What the task asks:
Copy in full every line of the records below that contains the word "pixels".

Extracted data:
□ □ □ □ □

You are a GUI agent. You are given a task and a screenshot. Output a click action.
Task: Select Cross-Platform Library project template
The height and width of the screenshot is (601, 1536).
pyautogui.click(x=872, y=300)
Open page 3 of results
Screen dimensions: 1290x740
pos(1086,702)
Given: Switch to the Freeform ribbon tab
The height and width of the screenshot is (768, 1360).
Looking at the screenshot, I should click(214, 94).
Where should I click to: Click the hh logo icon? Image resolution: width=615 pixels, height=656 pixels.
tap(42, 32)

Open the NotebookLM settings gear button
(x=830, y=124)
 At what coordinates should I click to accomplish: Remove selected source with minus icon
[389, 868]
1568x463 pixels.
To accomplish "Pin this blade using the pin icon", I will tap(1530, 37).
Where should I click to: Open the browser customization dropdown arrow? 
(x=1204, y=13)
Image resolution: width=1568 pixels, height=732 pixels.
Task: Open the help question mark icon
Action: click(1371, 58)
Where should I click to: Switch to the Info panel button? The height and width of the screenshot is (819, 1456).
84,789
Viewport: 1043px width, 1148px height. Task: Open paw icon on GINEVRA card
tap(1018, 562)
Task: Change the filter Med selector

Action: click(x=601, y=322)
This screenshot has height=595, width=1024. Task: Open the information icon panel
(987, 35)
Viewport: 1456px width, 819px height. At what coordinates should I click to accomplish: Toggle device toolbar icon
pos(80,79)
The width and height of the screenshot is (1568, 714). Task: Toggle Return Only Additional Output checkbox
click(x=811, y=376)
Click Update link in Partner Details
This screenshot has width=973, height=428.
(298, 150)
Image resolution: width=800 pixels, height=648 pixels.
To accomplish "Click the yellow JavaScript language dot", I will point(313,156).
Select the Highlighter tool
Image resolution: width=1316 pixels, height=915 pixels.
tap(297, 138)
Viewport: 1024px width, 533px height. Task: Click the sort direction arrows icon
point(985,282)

□ □ □ □ □

Response below:
Where should I click to: Click the hh logo icon? Image resolution: width=615 pixels, height=656 pixels.
1568x463 pixels.
Image resolution: width=1568 pixels, height=732 pixels.
Image resolution: width=800 pixels, height=648 pixels.
Image resolution: width=1316 pixels, height=915 pixels.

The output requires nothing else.